The data presented here comprise 131 orientations of Doric and Ionic temples, belonging to some 121 temples. The discrepancy between the number of surveyed structures and the actual orientations is due to the side entrances featured in a number of temples. In some cases as many as three entrances are present in one structure (e.g. Telesterion in Eleusis). Table 1 lists the temples included in the dataset, indicating also the side entrance measurements where appropriate. The collected orientations were divided to two groups: Doric and Ionic. A number of temples employing more than one order are included in the data set. These are located in mainland Greece. For instance, the Parthenon combines two orders: Doric exterior with Ionic interior. Three temples located in extra-urban sanctuaries in the Peloponnese employ all three architectural orders: the temple of Apollo at Bassae; the temple of Zeus in Nemea (Doric exterior with a Corinthian interior topped by a second story in Ionic order); and the temple of Athena Alea in Tegea (Doric exterior with a Corinthian interior topped by an upper Ionic story).
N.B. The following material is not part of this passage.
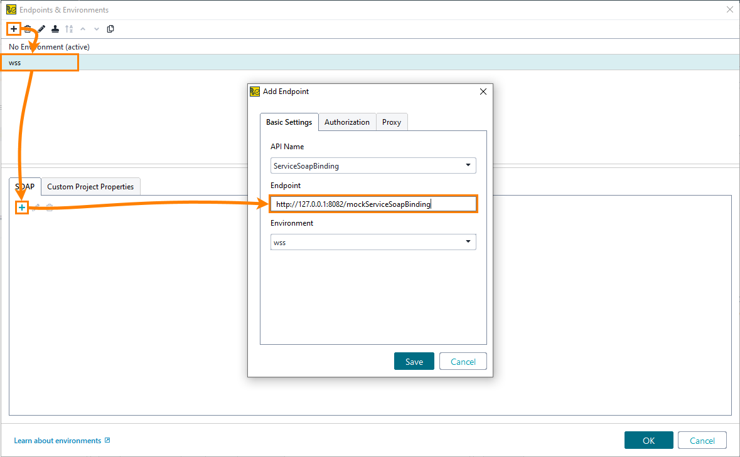Select the copy environment icon on the toolbar
This screenshot has width=740, height=457.
coord(110,29)
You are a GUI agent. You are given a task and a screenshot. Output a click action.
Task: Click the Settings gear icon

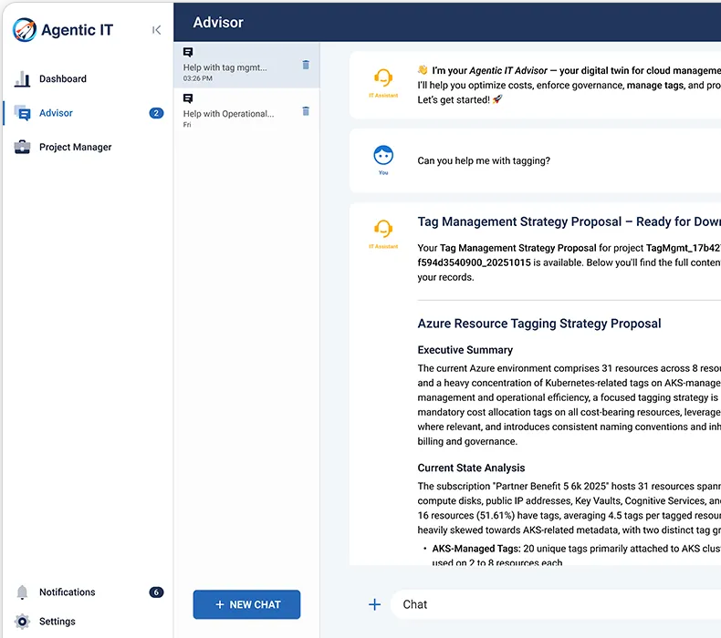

The Bassae and Tegea temples are situated in Arkadia and both have a main and a side entrance. The temple at Bassae has a northern main orientation with an eastern side entrance and that in Tegea an eastern main orientation with a north side entrance. It is possible that these features were the result of local tradition and preference, paired with a very talented architect (Jost, 1985: 94–95). Similarly, the Classical temple of Zeus at Nemea employs all three architectural orders, but has the same orientation as its Doric Archaic predecessor, indicating once more that this architectural pluralism was the result of fashion, preference and intention to impact on spatial perception. It is noteworthy though, that all temples combining multiple architectural orders have a Doric exterior. For these reasons, these three temples and the Parthenon have been included in the Doric temple sample, as the order employed in a temple ’s exterior is considered the dominant order. The Doric sample is almost three times as large as the Ionic.

Table 1 Raw data set (western orientations highlighted in grey)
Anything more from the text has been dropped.